Son corps s’est un peu replié avec le temps, elle a passé le siècle maintenant mais elle marche “ encore sans canne dans la maison ”, et d’elle émane l’extrême bienveillance de celles et ceux qui ont nourri si longtemps le temps des vies.
Son visage est comme empreint toujours d’un sourire, comme si vivre c’était cela, sourire au monde, tisser des grains de lumière que le visage distribue à ceux qui viennent.
De la petite cour carrée, bordée de bâtiments qui ne servent plus depuis des années déjà, on est entrés dans la cuisine, le journal est sur la table qu’elle lit chaque jour dans l’attention aux événements, la grande horloge ancienne est arrêtée comme si le temps n’avait plus d’importance. Dans l’air, c’est comme l’apaisement des vies, les meubles simples sont là depuis toujours, on s’assied autour de la grande table et c’est comme une permanence, un repos, le calme de l’essentiel, le moment d’être ensemble. Sans trop savoir ce que cela veut dire, être ensemble, et tout ce temps vécu.
On est venus quêter dans sa mémoire, chercher des repères dans la vie d’avant, il y a plus de quatre-vingt cinq ans, quand elle était déjà jeune fille, quand le village était plus peuplé, qu’il y avait des boutiques et des commerces à profusion. On lui montre le programme retrouvé d’une fête de ce temps-là, avec plusieurs pages de réclames comme ont dit alors, qui listent justement tous ces commerces, des épiceries au maréchal-ferrant, de l’Auberge du Cheval Blanc - “ c’est là que descendaient les conducteurs de diligences ” - au marchand de cycles, à la pharmacie, à la perception… On lui demande où se trouvait chacun de ces commerces : elle a la répartie vive, elle les situe, chacun, l’un après l’autre, elle fait des gestes avec ses bras comme pour désigner le lieu exact en rapport avec le voisinage, les noms des rues, trop récents, sont de peu d’aide.

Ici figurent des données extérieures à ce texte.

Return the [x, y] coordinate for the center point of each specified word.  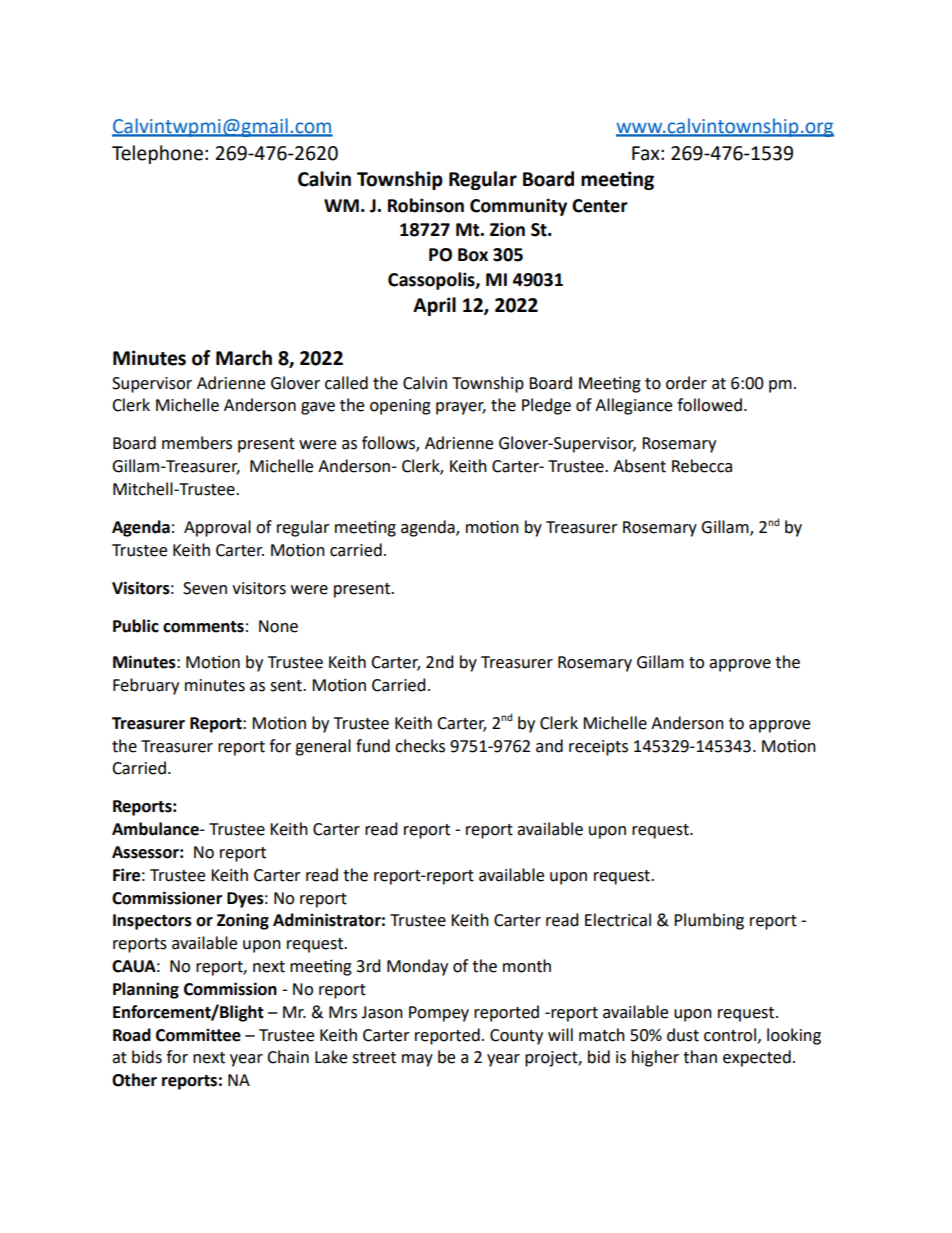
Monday [417, 967]
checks [420, 746]
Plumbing [709, 921]
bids [147, 1057]
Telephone [157, 154]
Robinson [426, 205]
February [146, 686]
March [244, 358]
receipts [598, 748]
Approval [217, 528]
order [686, 383]
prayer [461, 408]
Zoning [243, 921]
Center [600, 206]
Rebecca [702, 466]
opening [400, 407]
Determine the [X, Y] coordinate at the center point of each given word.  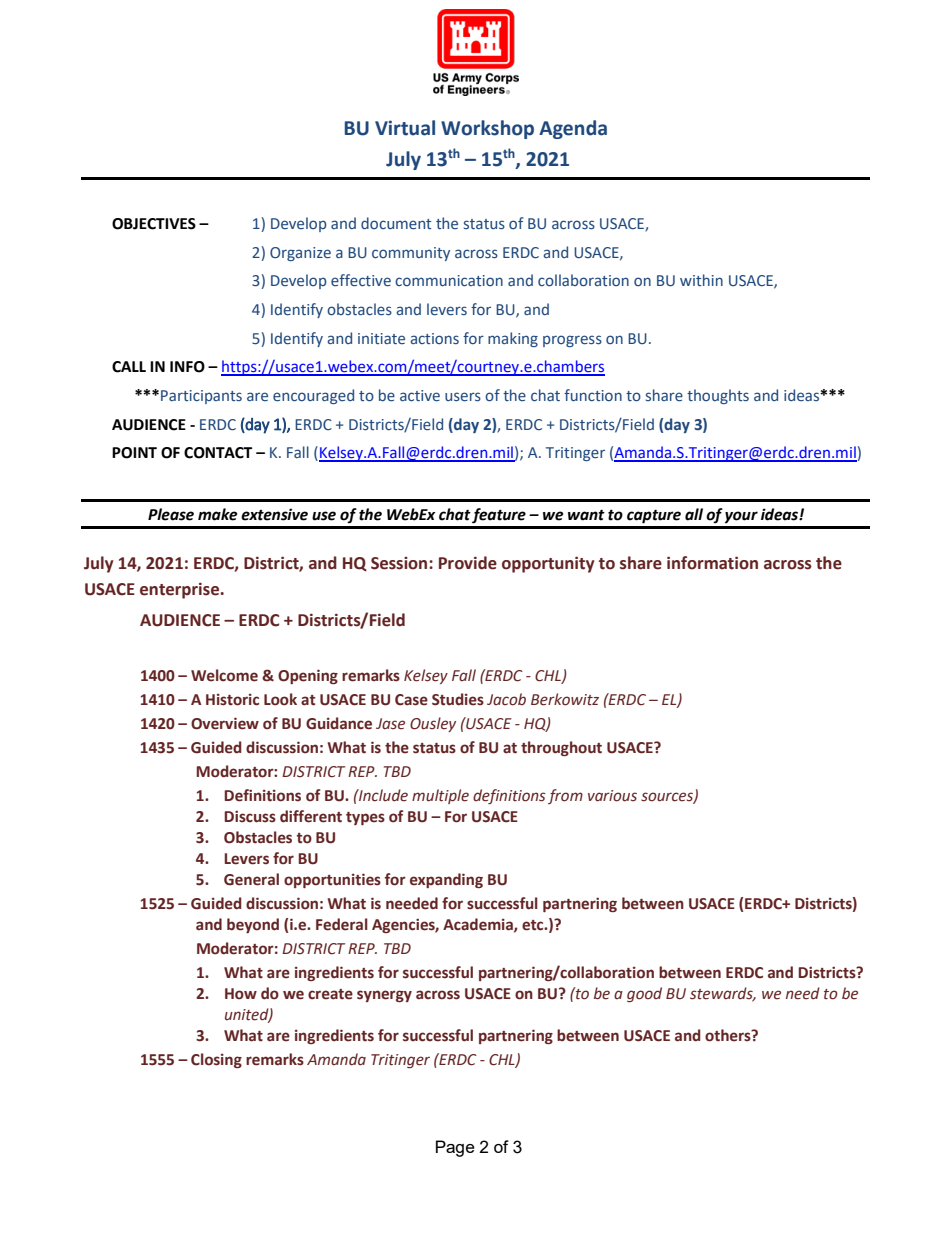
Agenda [573, 129]
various [612, 796]
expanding [446, 880]
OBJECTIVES [154, 224]
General [251, 879]
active [420, 396]
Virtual [405, 128]
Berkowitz [565, 699]
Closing [216, 1060]
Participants [201, 397]
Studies [458, 699]
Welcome [224, 675]
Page [455, 1148]
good [644, 994]
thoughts [718, 396]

Elle vit ses souvenirs comme des images dont elle fait devant nous une guirlande, avec le bonheur gourmand de la nostalgie, elle dit qui a remplacé qui dans ces lieux dont certains n’existent plus. Et ce qui naît peu à peu, c’est l’intensité du temps d’un village, son épaisseur, ses couches multiples, pour certaines épuisées – le vétérinaire en allé, comme la perception et le notaire, pour certaines vivantes encore – l’épicerie de Margot, la pharmacie… On ne peut s’empêcher de penser au pourquoi de cet épuisement dans le temps long, mais on n’en parle pas, de peur de rompre le charme de la vieille dame dont l’énergie révèle à profusion ces images.
Sa fille, qui passe tous les jours un peu la voir, va chercher la galette saintongeaise qu’elles ont préparée - “ c’est la recette de la tante... ”. On partage le gâteau, douceur d’un temps paisible, comme au-delà de nous-mêmes. On se salue, on remercie - “ je ne vous vois pas très souvent, dit-elle en souriant ”. Elle est debout sur le seuil - “ je mange bien et je dors bien, alors... ” Je vois ses bras ridés qui dessinent encore dans l’air comme la chanson des temps d’autrefois, et cette présence de la vieillesse heureuse, qui nous éclaire soudain comme l’évidence et son mystère.